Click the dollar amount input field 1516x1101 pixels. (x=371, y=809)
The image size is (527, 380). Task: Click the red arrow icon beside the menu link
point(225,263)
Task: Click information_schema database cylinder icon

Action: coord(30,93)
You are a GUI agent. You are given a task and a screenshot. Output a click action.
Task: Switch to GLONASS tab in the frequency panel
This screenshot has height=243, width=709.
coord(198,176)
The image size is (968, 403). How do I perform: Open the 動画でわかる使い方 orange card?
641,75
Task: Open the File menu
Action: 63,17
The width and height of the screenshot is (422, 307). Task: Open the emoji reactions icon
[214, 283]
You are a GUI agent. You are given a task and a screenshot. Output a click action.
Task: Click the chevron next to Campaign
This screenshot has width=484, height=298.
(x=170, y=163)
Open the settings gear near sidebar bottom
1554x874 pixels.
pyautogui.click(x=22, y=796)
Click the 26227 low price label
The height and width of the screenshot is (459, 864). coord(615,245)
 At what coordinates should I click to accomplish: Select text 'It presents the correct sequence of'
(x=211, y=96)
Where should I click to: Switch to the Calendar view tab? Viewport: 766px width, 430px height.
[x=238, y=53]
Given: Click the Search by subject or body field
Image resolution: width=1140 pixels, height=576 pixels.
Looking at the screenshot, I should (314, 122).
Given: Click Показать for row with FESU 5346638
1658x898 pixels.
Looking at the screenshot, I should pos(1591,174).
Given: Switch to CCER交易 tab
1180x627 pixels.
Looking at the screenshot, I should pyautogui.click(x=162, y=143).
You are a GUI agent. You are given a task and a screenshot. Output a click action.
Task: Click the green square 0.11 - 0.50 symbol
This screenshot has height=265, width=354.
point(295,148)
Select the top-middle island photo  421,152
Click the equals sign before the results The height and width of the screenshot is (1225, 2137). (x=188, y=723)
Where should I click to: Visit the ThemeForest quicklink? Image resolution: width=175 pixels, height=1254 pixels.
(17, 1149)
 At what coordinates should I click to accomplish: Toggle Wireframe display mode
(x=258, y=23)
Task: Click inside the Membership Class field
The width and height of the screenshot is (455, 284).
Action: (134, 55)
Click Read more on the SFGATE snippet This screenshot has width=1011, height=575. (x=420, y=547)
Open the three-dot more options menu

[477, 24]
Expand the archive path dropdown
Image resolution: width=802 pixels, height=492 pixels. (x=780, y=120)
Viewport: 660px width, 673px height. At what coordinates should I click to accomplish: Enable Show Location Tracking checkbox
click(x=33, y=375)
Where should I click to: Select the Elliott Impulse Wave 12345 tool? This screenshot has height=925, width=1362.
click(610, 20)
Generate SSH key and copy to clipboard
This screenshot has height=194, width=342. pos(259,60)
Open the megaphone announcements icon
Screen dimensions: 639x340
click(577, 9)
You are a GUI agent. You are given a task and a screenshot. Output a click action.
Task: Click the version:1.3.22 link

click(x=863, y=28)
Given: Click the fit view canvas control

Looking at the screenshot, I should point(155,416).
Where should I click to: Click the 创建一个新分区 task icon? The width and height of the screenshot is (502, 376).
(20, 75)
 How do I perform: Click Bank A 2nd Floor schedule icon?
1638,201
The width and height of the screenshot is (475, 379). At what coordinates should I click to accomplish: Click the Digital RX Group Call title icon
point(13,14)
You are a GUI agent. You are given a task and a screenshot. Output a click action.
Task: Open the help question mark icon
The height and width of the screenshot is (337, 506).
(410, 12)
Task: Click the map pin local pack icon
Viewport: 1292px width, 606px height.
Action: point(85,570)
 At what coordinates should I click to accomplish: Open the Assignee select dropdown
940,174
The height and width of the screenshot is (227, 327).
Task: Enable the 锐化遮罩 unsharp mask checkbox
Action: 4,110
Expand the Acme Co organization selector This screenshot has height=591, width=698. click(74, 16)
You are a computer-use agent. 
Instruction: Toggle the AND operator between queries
● ● ● ● ● ● ●
§ **THE REQUEST**:
Rewrite all of the records above, replacing every occurrence of "GUI agent" with "GUI assistant" and keeping everything else unchanged.

§ **THE RESULT**:
Click the dollar amount input field 1516x1101 pixels. (x=371, y=809)
The image size is (527, 380). Task: Click the red arrow icon beside the menu link
point(225,263)
Task: Click information_schema database cylinder icon

Action: coord(30,93)
You are a GUI assistant. You are given a task and a screenshot. Output a click action.
Task: Switch to GLONASS tab in the frequency panel
This screenshot has height=243, width=709.
coord(198,176)
The image size is (968, 403). How do I perform: Open the 動画でわかる使い方 orange card?
641,75
Task: Open the File menu
Action: 63,17
The width and height of the screenshot is (422, 307). Task: Open the emoji reactions icon
[214, 283]
You are a GUI assistant. You are given a task and a screenshot. Output a click action.
Task: Click the chevron next to Campaign
This screenshot has width=484, height=298.
(x=170, y=163)
Open the settings gear near sidebar bottom
1554x874 pixels.
pyautogui.click(x=22, y=796)
Click the 26227 low price label
The height and width of the screenshot is (459, 864). coord(615,245)
 At what coordinates should I click to accomplish: Select text 'It presents the correct sequence of'
(x=211, y=96)
Where should I click to: Switch to the Calendar view tab? Viewport: 766px width, 430px height.
[x=238, y=53]
Given: Click the Search by subject or body field
Image resolution: width=1140 pixels, height=576 pixels.
Looking at the screenshot, I should (314, 122).
Given: Click Показать for row with FESU 5346638
1658x898 pixels.
Looking at the screenshot, I should pos(1591,174).
Given: Switch to CCER交易 tab
1180x627 pixels.
Looking at the screenshot, I should pyautogui.click(x=162, y=143).
You are a GUI assistant. You are given a task and a screenshot. Output a click action.
Task: Click the green square 0.11 - 0.50 symbol
This screenshot has height=265, width=354.
point(295,148)
Select the top-middle island photo  421,152
Click the equals sign before the results The height and width of the screenshot is (1225, 2137). (x=188, y=723)
Where should I click to: Visit the ThemeForest quicklink? Image resolution: width=175 pixels, height=1254 pixels.
(17, 1149)
 At what coordinates should I click to accomplish: Toggle Wireframe display mode
(x=258, y=23)
Task: Click inside the Membership Class field
The width and height of the screenshot is (455, 284).
Action: (134, 55)
Click Read more on the SFGATE snippet This screenshot has width=1011, height=575. (x=420, y=547)
Open the three-dot more options menu

[477, 24]
Expand the archive path dropdown
Image resolution: width=802 pixels, height=492 pixels. (x=780, y=120)
Viewport: 660px width, 673px height. At what coordinates should I click to accomplish: Enable Show Location Tracking checkbox
click(x=33, y=375)
Where should I click to: Select the Elliott Impulse Wave 12345 tool? This screenshot has height=925, width=1362.
click(610, 20)
Generate SSH key and copy to clipboard
This screenshot has height=194, width=342. pos(259,60)
Open the megaphone announcements icon
Screen dimensions: 639x340
click(577, 9)
You are a GUI assistant. You are given a task and a screenshot. Output a click action.
Task: Click the version:1.3.22 link

click(x=863, y=28)
Given: Click the fit view canvas control

Looking at the screenshot, I should point(155,416).
Where should I click to: Click the 创建一个新分区 task icon? The width and height of the screenshot is (502, 376).
(20, 75)
 How do I perform: Click Bank A 2nd Floor schedule icon?
1638,201
The width and height of the screenshot is (475, 379). At what coordinates should I click to accomplish: Click the Digital RX Group Call title icon
point(13,14)
You are a GUI assistant. You are given a task and a screenshot. Output a click action.
Task: Open the help question mark icon
The height and width of the screenshot is (337, 506).
(410, 12)
Task: Click the map pin local pack icon
Viewport: 1292px width, 606px height.
Action: point(85,570)
 At what coordinates should I click to accomplish: Open the Assignee select dropdown
940,174
The height and width of the screenshot is (227, 327).
Task: Enable the 锐化遮罩 unsharp mask checkbox
Action: 4,110
Expand the Acme Co organization selector This screenshot has height=591, width=698. click(74, 16)
You are a computer-use agent. 
Instruction: Toggle the AND operator between queries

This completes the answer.